Thank all of you who gave us some fight and prayers!

He even was willing to take a few pictures for us and know in a deep happy sleep in my big log bed with Willow

VICTORY for Less

God bless all of you

My Son is home day 1.4

2 weeks max were ready to Rumble ;D


----------



## GarysApollo (Nov 27, 2012)

Great news Rudy!


----------



## DaveD (Oct 6, 2012)

Thats the best news Ive heard all day!

GO RUDY GO!


----------



## mlwindc (Feb 8, 2013)

So thankful and thrilled for you, Rudy, and willow. So happy!


----------



## Ozkar (Jul 4, 2011)

So relieved to hear Rudy! I'm so happy we still have your handsome boy around. He's a cracker mate.


----------



## AcadianTornado (Jul 30, 2012)

Been following your story, great care and a great ending!
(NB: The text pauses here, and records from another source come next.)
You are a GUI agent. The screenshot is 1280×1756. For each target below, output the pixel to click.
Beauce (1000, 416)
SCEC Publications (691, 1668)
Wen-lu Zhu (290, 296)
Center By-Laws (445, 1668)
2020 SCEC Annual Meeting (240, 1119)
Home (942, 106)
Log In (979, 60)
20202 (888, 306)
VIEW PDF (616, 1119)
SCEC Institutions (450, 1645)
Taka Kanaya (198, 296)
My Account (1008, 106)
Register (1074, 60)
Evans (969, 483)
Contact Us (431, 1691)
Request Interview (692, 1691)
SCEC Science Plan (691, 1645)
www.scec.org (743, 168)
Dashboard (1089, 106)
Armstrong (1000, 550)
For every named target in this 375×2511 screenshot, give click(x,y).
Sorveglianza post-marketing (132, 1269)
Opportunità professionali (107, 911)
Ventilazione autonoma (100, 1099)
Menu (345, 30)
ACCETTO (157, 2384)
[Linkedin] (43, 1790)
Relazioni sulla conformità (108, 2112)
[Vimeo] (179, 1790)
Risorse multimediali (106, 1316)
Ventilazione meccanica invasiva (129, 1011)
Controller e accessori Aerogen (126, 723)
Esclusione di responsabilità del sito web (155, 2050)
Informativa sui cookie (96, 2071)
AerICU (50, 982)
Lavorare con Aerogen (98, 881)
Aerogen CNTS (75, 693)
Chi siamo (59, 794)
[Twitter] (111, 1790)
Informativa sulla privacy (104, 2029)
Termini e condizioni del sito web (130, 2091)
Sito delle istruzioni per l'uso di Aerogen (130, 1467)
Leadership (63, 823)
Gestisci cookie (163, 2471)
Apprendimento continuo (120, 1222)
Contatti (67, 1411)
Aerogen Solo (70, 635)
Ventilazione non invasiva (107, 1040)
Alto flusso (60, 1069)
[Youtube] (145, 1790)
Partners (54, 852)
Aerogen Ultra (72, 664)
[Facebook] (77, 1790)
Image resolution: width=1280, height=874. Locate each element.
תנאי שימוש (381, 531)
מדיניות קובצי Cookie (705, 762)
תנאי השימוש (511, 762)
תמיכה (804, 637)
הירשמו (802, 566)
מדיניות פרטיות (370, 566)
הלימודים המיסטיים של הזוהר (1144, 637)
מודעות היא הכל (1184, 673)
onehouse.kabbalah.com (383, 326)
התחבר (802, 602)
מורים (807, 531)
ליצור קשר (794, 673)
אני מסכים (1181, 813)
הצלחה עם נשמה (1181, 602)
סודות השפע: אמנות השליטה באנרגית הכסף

Your love to live is truely inspiring!! I am sure glad Rudy will get to spread more licks on those that need them


----------



## redrover (Mar 17, 2011)

Woo hoo! So glad to hear it!


----------



## Rufus Tiberius (Dec 18, 2012)

Wonderful news Rudy..........


----------



## harrigab (Aug 21, 2011)

great news big fella ;D


----------



## hotmischief (Mar 11, 2012)

Wonderful news Mr Rudy - sometimes our prayers do get answered - truly wonderful.


----------



## Darcy1311 (May 27, 2012)

Rudy this is wonderful news my friend... ;D...Darcy is also sending her big ginger wishes to you all.....


----------



## Must dash (Nov 15, 2012)

Fantastic news!


----------



## oliveJosh12 (Sep 10, 2012)

Amazing news! So glad he is ok. ;D


----------



## adrino (Mar 31, 2012)

Big 'sigh' of relief!!! What a fighter!


----------



## smurfette (Jan 14, 2013)

Whoop Whoop needed the good news!! Sending speedy recovery to Rudy!!


----------



## Angie NG (Jun 6, 2012)

When I read your post yesterday about Rudy I couldn't put into words what I wanted to say, I am so so pleased he is ok and wishing a speedy recovery


----------



## candi30 (Jan 2, 2013)

It's been said 100 times already, but GREAT news man!!
The fantastic thing I find about this forum is the communal concern for each other and, more specifically, the dogs.
Everyone on here genuinely cares and it always brings a smile to my face to read a story like this.

So good man!

Chris


----------



## lilyloo (Jun 20, 2012)

So happy to hear the good news. Hope the recovery process speeds up and he's back to good before you know it.


----------



## calum (Feb 13, 2008)

Great news Rudy.

I am hoping that he has a speedy recovery 8)


----------



## Laika (Mar 3, 2013)

This brings a huge smile to my face. Very happy for you Rudy!


----------



## SkyyMax (Apr 5, 2012)

Great news - wishing Rudy a speedy and full recovery!!!


----------



## Rudy (Oct 12, 2012)

Thank all of you Massive blessings to each of you

I still trust in prayer and positive thinking I must 

Rudy is doing great he is dented a tad but not defeated and improving by the hour

Datacan He ate one of my Inside fast balls Coho slamming salmon Omega 3 sweet almost 5 bites

and WE will be helping more Kids, Vets and less soon 

Yes baby Willow is driving him nuts some :

He will slide and roll with the punches

He is a Warrior

I will be his cut man and ice man, corner work and trainer and manager soon ;D

what a inside left hook he has

and that Nordic Over hand right

grab the cash turn out the lights" 

ROAR SOME FUN"


----------



## mswhipple (Mar 7, 2011)

Sorry I'm a little late with this response (hectic couple of days and have been mostly offline), but I just want to tell you that this news gives me a happy, happy heart!! Terrific, great, wonderful news, Rudy!!


----------



## datacan (May 15, 2011)

*Re: Bite Inhibition Training Experiences*

8) everything will be OK soon, then. 
Great news. 
Thank you for all the good you do, makes such a difference in this world.


----------